= Task statement =
In the text on Koszul and de Rham complexes below, please list every line that appears between the author's name and the last-update date.

= Extract provided =
# # # # #

Koszul and de Rham complexes

Arun Ram
Department of Mathematics and Statistics
University of Melbourne
Parkville, VIC 3010 Australia
aram@unimelb.edu.au

Last update: 22 June 2012

Example 1: Singular homology

Let $e_0,\dots ,e_{N–1}$ be the standard basis of $ℝ$. The standard $n$-simplex is $${\Delta }_n=\{x_0{e}_0+\cdots +x_n{e}_n\mid x_0+\cdots +x_n\le 1\},\text{with faces defined by}{\iota }_j:{\Delta }_{n-1}⟶{\Delta }_n$$ where ${\iota }_j(x_0{e}_0+\cdots +x_{n-1}{e}_{n-1})=x_0{e}_0+\cdots +x_{j-1}{e}_{j-1}+x_j{e}_j+x_j{e}_{j+1}+\cdots +x_{n-1}{e}_n$.

Let $X$ be a topological space and let $𝔸$ be a ring. The singular homology of $X$ is the homology $H_i(X;𝔸)$ of the complex with $$C_n(X;𝔸)=𝔸\text{-span}\left\{e_f\right|f:{\Delta }_n⟶X\text{ is continuous}\}\text{and}d:C_n(X;𝔸)⟶C_{n-1}(X;𝔸)$$ given by $$d\left(e_f\right)=\sum _{j=1}^n{(-1)}^j{e}_{f\circ i_j}$$ If $Y$ is a subspace of $X$ let $C(X;Y;𝔸)=C(X;𝔸)/C(Y;𝔸)$ so that $$0⟶C(Y;𝔸)⟶C(X;𝔸)⟶C(X;Y;𝔸)⟶0$$ is an exact sequence of complexes.

Example 2: Cell complex homology

Let $B_n$ be the $n$-dimensional open ball in ${ℝ}^n$.

Let $X$ be a Hausdorff topological space. A cellular decomposition of $X$ is a sequence $\varnothing \subseteq X_0\subseteq X_1\subseteq \cdots \subseteq X_N=X$ of closed subspaces of $X$ such that, for each $n$, $X_n-X_{n-1}$ has a finite number of connected components and, for each connected component $C$ of $X_n-X_{n-1}$ there is a homeomorphism $B_n\stackrel{\sim }{⟶}C$ which extends to a continuous map $\overline{B_n}⟶X$.

# # # # #

= Available data =
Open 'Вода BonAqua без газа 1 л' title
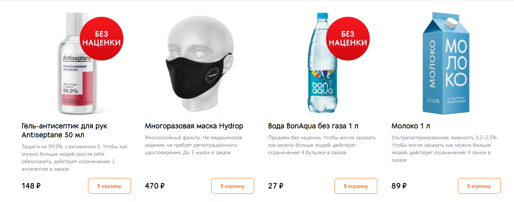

# # # # #

= Solution for this problem =
- Department of Mathematics and Statistics
- University of Melbourne
- Parkville, VIC 3010 Australia
- aram@unimelb.edu.au